Skipping all images, output the listing word for word.

:: Provided data ::
Start of Block
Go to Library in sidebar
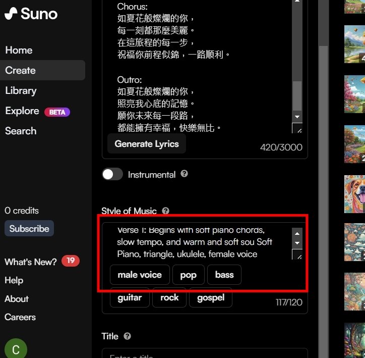Screen dimensions: 365x358 (x=21, y=90)
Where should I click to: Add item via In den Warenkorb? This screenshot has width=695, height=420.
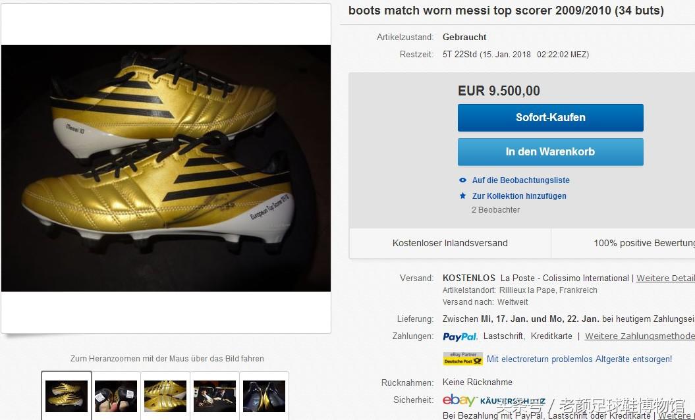tap(550, 152)
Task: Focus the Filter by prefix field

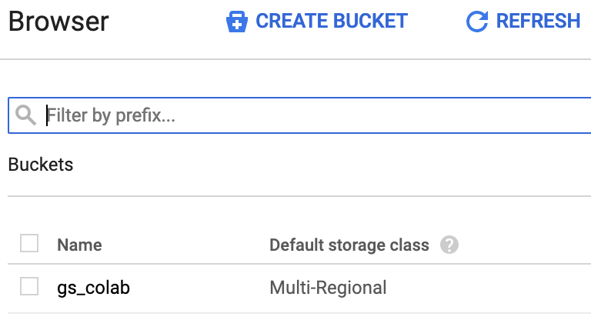Action: point(308,115)
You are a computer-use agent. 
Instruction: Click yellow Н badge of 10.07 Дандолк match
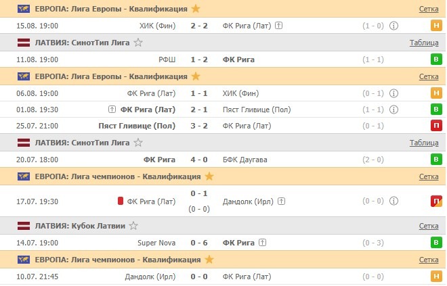coord(437,276)
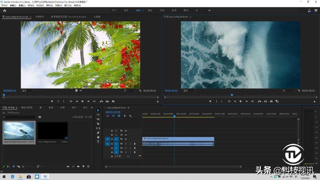Expand the workspace overflow chevron in top bar

coord(209,10)
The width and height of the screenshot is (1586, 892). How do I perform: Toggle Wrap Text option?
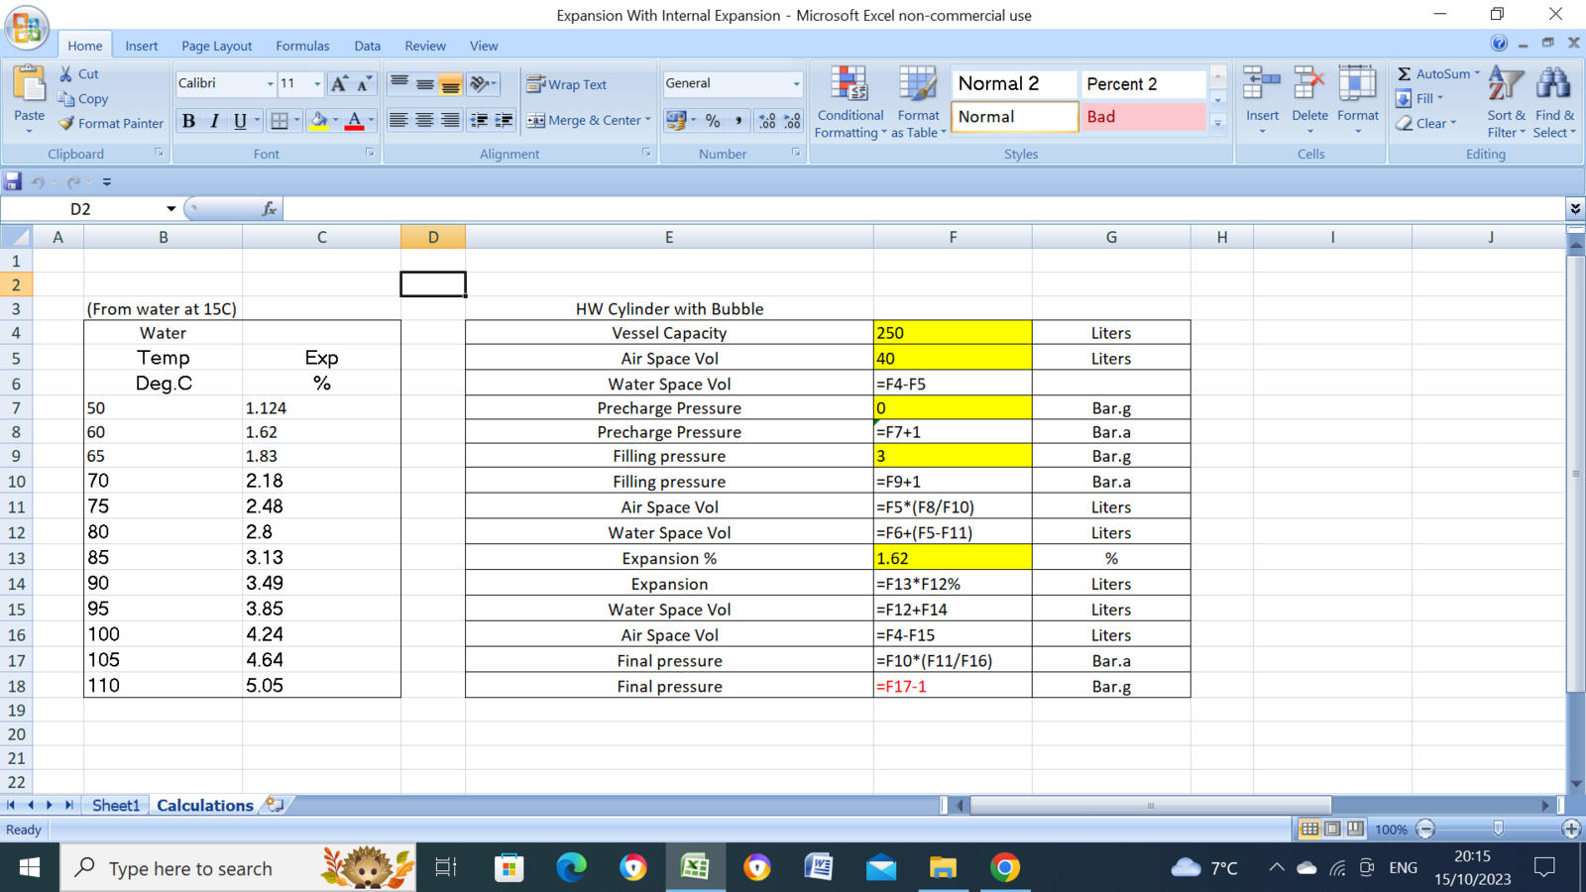click(567, 84)
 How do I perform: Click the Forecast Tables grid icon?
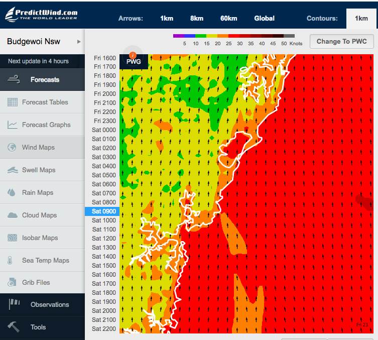[13, 102]
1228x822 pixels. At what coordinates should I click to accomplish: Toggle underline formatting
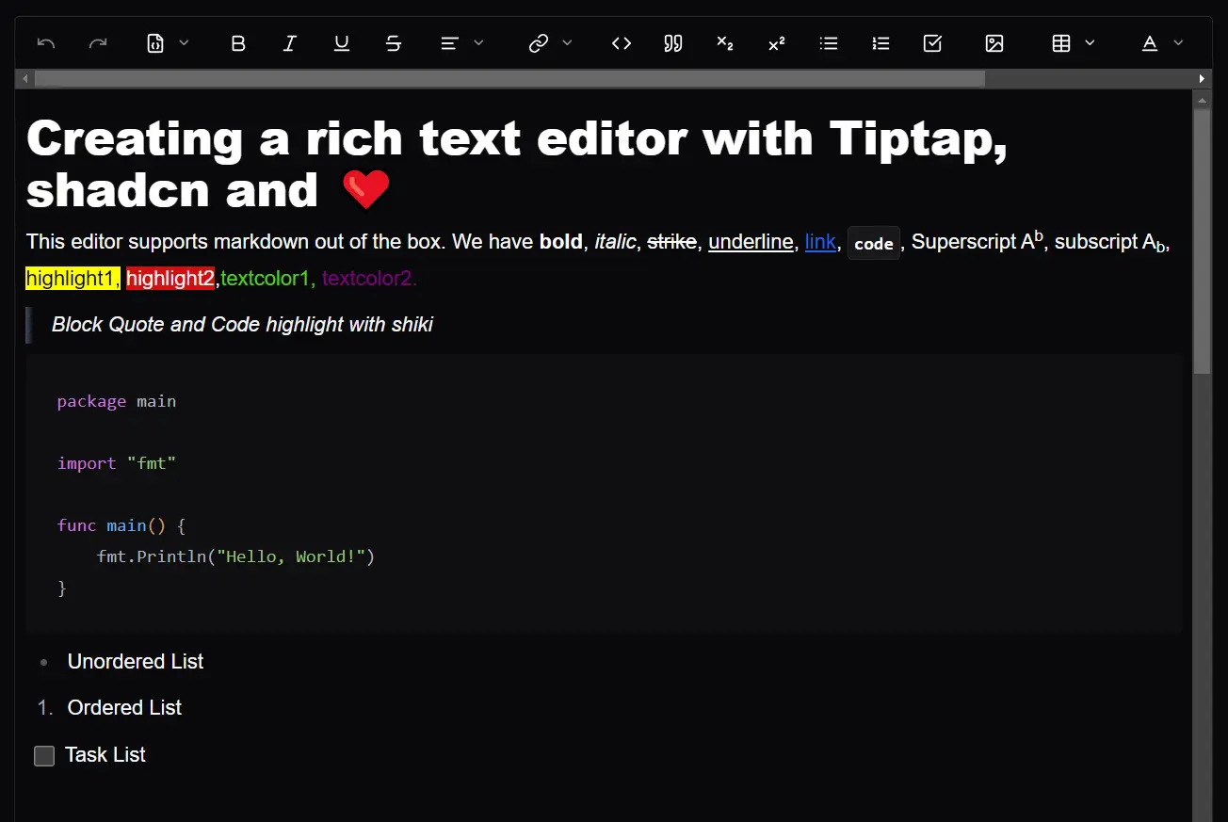pyautogui.click(x=341, y=42)
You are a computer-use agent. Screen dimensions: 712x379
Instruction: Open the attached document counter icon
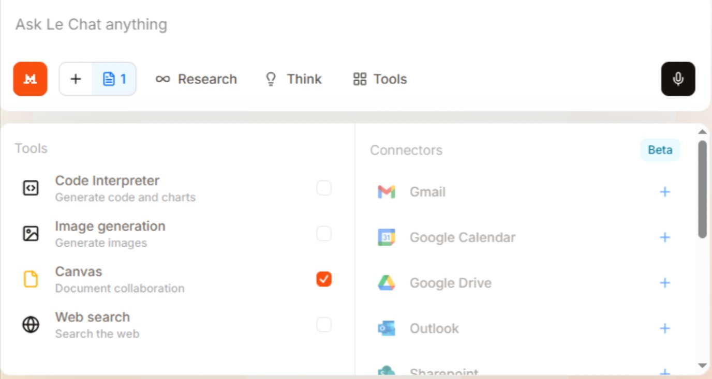(114, 79)
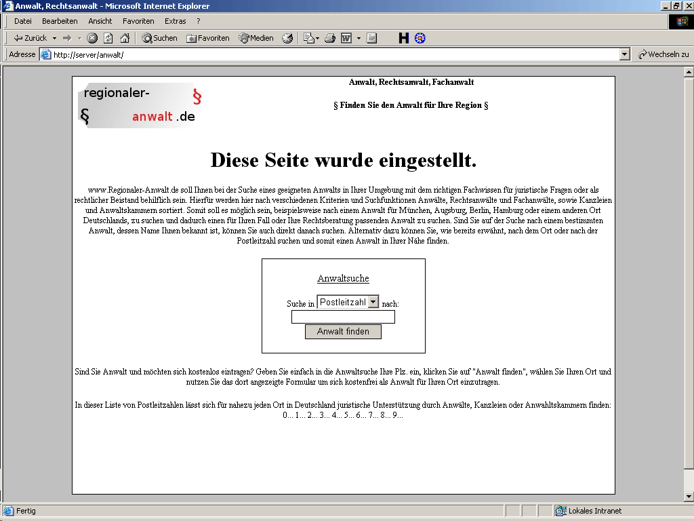694x521 pixels.
Task: Expand the address bar dropdown list
Action: pos(625,54)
End of Block
:: Task solution ::
Go to Library in sidebar
Screen dimensions: 365x358 (x=21, y=90)
Where should I click to: Add item via In den Warenkorb? This screenshot has width=695, height=420.
tap(550, 152)
Task: Focus the Filter by prefix field

Action: point(308,115)
You are a computer-use agent. 
Instruction: Click yellow Н badge of 10.07 Дандолк match
coord(437,276)
Expand the workspace overflow chevron in top bar

coord(209,10)
The width and height of the screenshot is (1586, 892). How do I perform: Toggle Wrap Text option?
click(567, 84)
 How do I perform: Click the Forecast Tables grid icon?
[13, 102]
1228x822 pixels. At what coordinates should I click to accomplish: Toggle underline formatting
pyautogui.click(x=341, y=42)
You are a computer-use agent. Screen dimensions: 712x379
Instruction: Open the attached document counter icon
(114, 79)
694x521 pixels.
Task: Expand the address bar dropdown list
Action: pos(625,54)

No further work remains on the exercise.